Laban Movement Analysis – A Bayesian Computational Approach to Hierarchical Motion Analysis and Learning
ISR Amphitheater

Seminar by Luis Santos (preparation for Ph.D. defense)

(Supervisor: Prof. Jorge Dias)

This work presents a set of novel methodologies and concepts that enable robots to comprehensively interpret human motion and extend such knowledge via hierarchical analysis of different types of information. The proposed methods in this thesis address the following main three topics: (1) Defining a model which can robustly infer different types of information from human motion, using a general grounding language; (2) Encoding the unique expressive properties of each person’s motion, so as to develop action invariant motion signatures towards a person recognition framework; (3) Develop a system’s action memory, which can store and retrieve action generalized information towards incrementally learn new actions and executing them to solve a task in has respectively.
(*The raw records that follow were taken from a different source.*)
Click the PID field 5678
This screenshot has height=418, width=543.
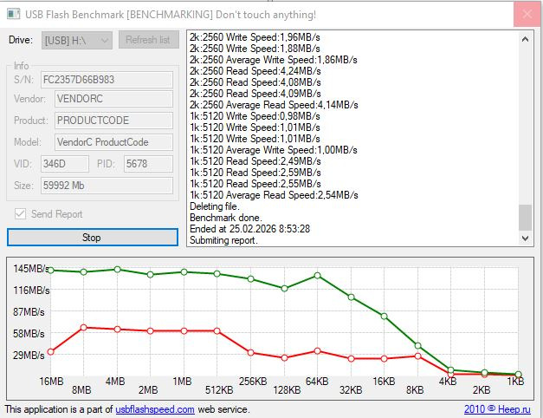click(x=148, y=164)
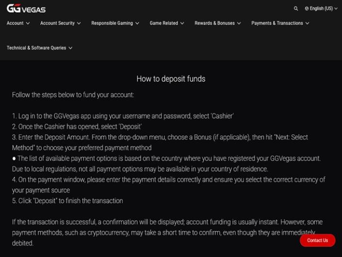The width and height of the screenshot is (342, 257).
Task: Click the arrow beside Responsible Gaming
Action: [x=137, y=23]
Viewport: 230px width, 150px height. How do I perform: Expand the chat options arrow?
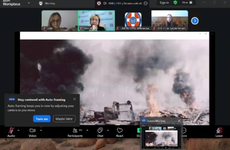(108, 130)
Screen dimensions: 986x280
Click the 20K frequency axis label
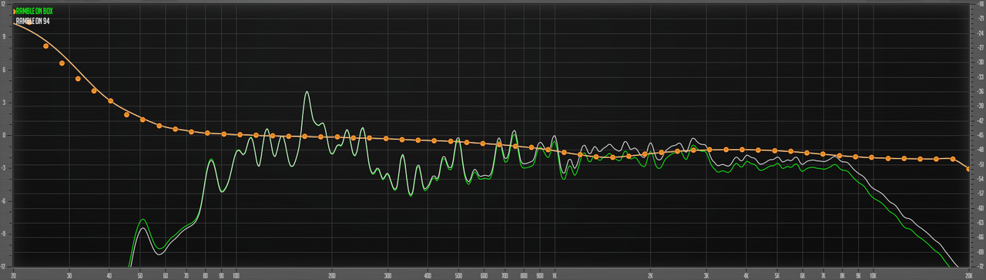968,275
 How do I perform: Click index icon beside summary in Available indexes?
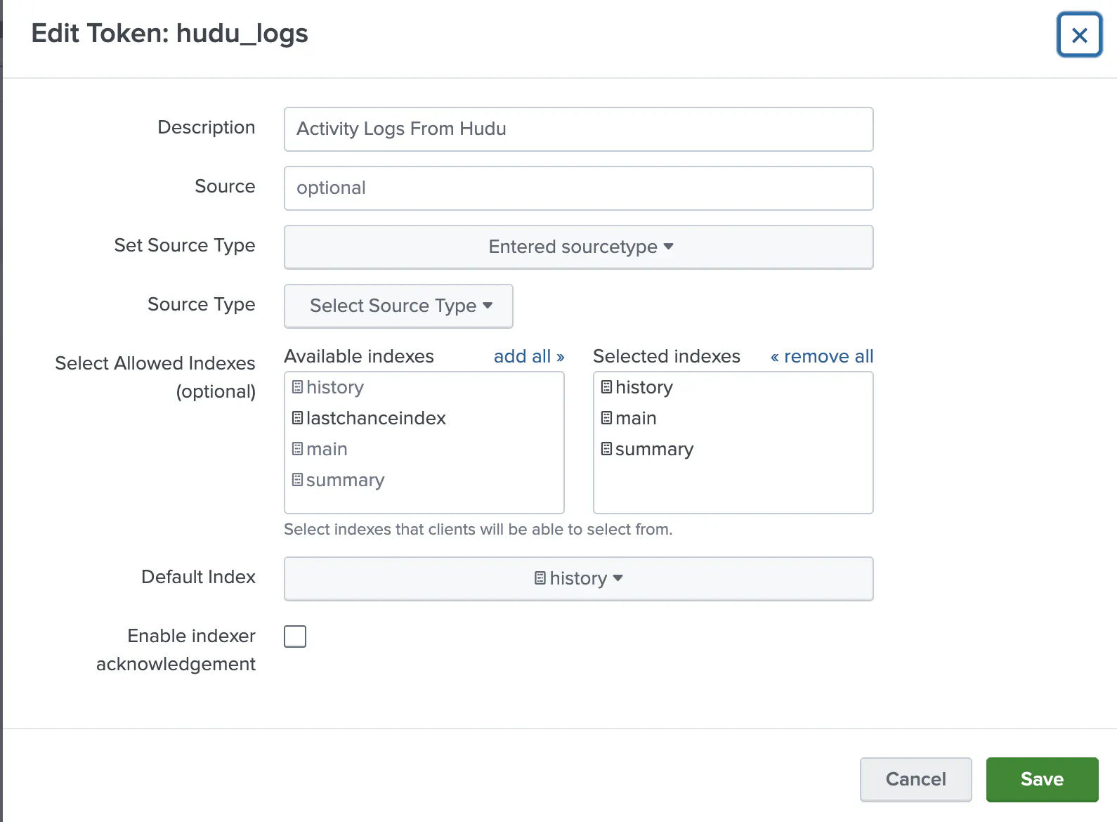pyautogui.click(x=297, y=480)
We start by presenting an innovative approach to hierarchical analysis of human motion, based on a descriptive motion language, Laban Movement Analysis. This allows a system to infer multiple levels of information, from dynamic characteristics to intentions or behaviour patterns, by observing the 3D trajectories, generated from a given motion instance. Then, we exploit the outcome of Laban qualities classification into encoding this information to develop individual motion profiles. Such characteristics are then applied to develop a Bayesian-based action invariant person recognition framework. The two aforementioned techniques are then integrated and adapted to develop an intelligent video-surveillance framework, showing to be capable of robustly recognize actions and person identities. The last part of this work focuses on developing a set of cognitive skills, allowing the system to build its own memory, by either learning new actions or incrementally fuse newly performed actions to existing knowledge. All methods have been developed using probabilistic learning and inference, more specifically, Bayesian methodologies. They have been implemented and thoroughly evaluated using cross-validation procedures and different kinds of experimental scenarios so as to allow withdrawing conclusions based on produced evidences. Results demonstrate a highly robust and precise framework, whose main characteristics are flexibility, scalability and adaptability, showing to be useful to increase perception capabilities of artificial systems and have the potential to make significant impact in our future economy and society.